I am prepping some data to be thrown into R. The data is coming out of Python being exported to CSV files. R is reading the data as only having two columns because the numpy array is being exported into the CSV with brackets surrounding it like so:
loudness_momentary,"[-83.84079859 -83.67103055 -83.80533271]"

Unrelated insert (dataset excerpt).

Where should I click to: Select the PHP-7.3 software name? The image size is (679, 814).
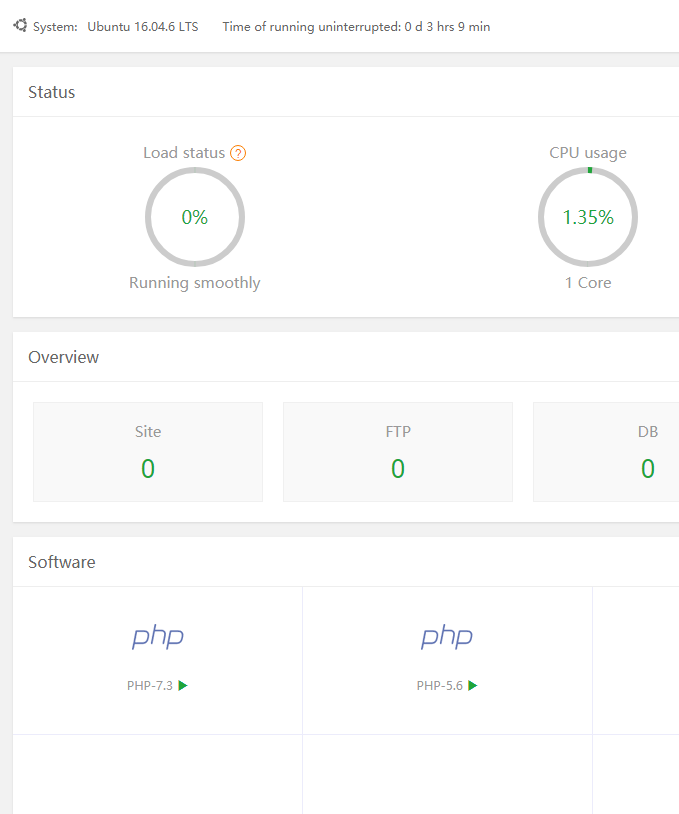click(x=150, y=686)
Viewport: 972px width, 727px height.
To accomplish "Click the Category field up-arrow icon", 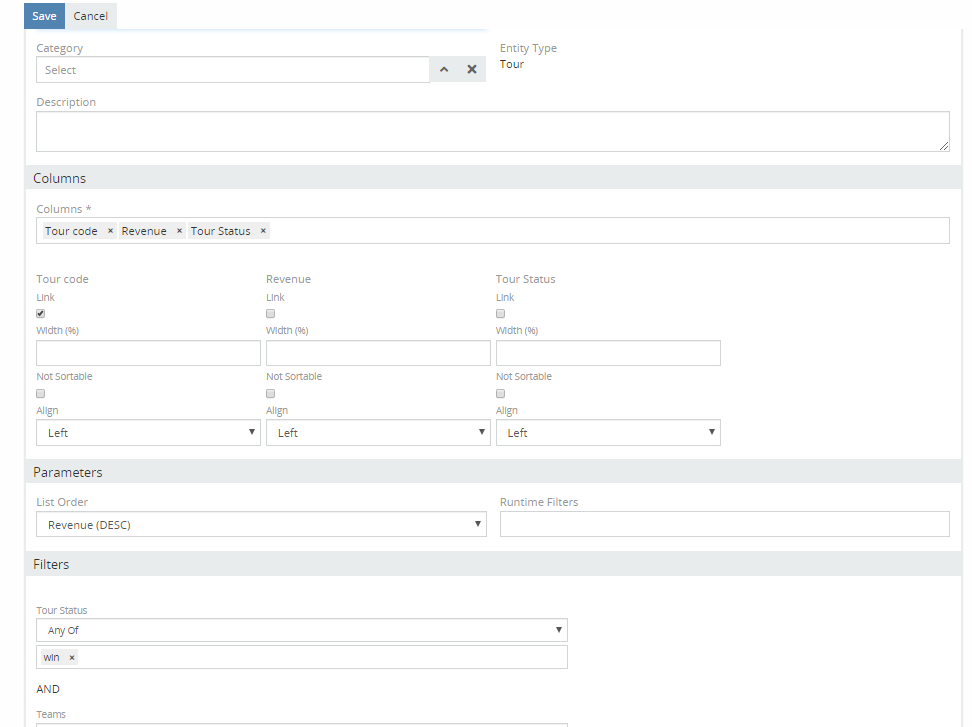I will click(444, 70).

I think the problem is being generated because when I write the data to the CSV, there is a "list within a list" happening like so:
data = [
['loudness_momentary', loudness_momentary],
['loudness_short', loudness_short],
['loudness_integrated', loudness_integrated],
['lra', lra],
['crest_factor_1s', crest_factor_1s],
['crest_factor_100ms', crest_factor_100ms],
['spectral_centroid', spectral_centroid],
['spectral_spread', spectral_spread],
['spectral_skewness', spectral_skewness],
['spectral_kurtosis', spectral_kurtosis],
['zcr', zcr],
['spectral_rolloff', spectral_rolloff],
['spectral_crest_factor', spectral_crest_factor],
['spectral_flatness', spectral_flatness],
['spectral_flux', spectral_flux]
]
# Write to CSV File
with open(filepath + "/" + file_name + ".csv", "wb") as stem_data:
w = csv.writer(stem_data, delimiter=',')
print "Writing %s to csv" % file_name
w.writerows(data)
stem_data.close()
My goal here was to give each row a "header" to let me know what the data is. If I remove the "list within a list" problem and only write one row, the data writes normally.

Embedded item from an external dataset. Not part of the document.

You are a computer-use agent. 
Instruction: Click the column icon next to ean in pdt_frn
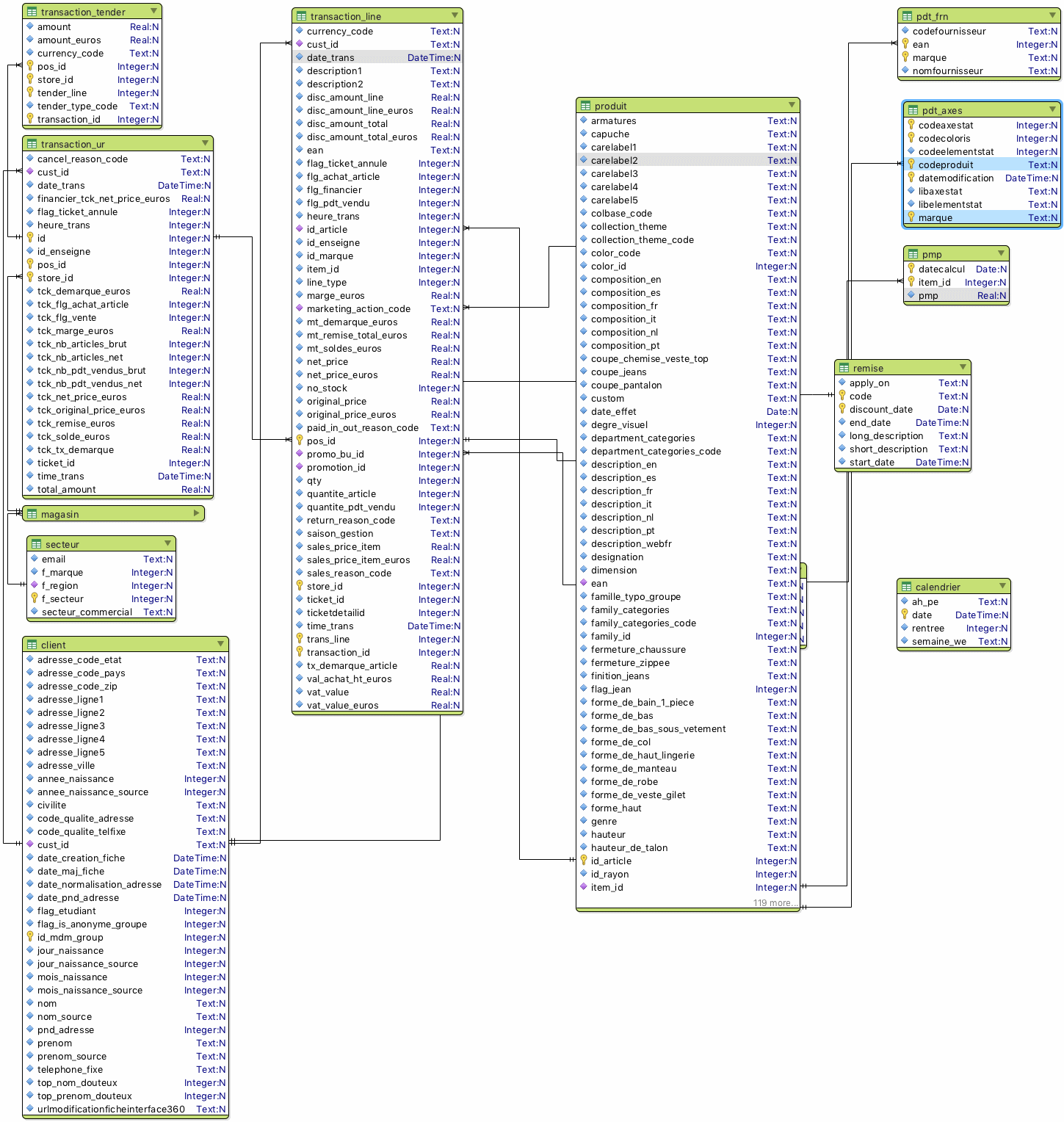pyautogui.click(x=906, y=44)
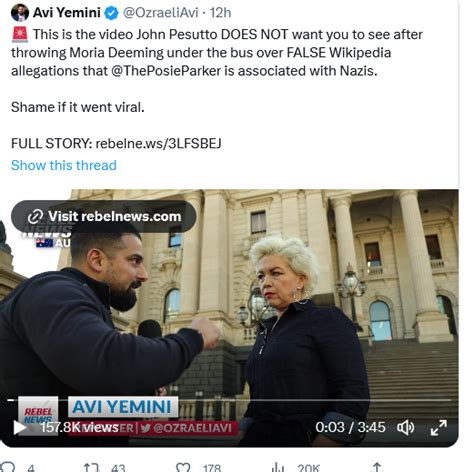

So basically, I'm trying to output a CSV file with a "string" header for each row, where each row after that is a numpy array without brackets or quotations surrounding it so I can put it into R nicely.
Any help would be appreciated, Thanks.
Convert data
to a list of lists:
data = [[row[0]]+row[1].tolist() for row in data]
For example, if data
starts as something like
In [34]: data = [['foo', np.array([1,2,3])], ['bar', np.array([1,2,3])]]
Then
In [35]: data = [[row[0]]+row[1].tolist() for row in data]
converts data
to this list of lists:
In [36]: data
Out[36]: [['foo', 1, 2, 3], ['bar', 1, 2, 3]]
By the way, it is good that you are using the with-statement
to open the file. Note however that Python closes the file automatically when the flow of execution leaves the with-block
. So calling stem_data.close()
explicitly after leaving the with-block
is unnecessary.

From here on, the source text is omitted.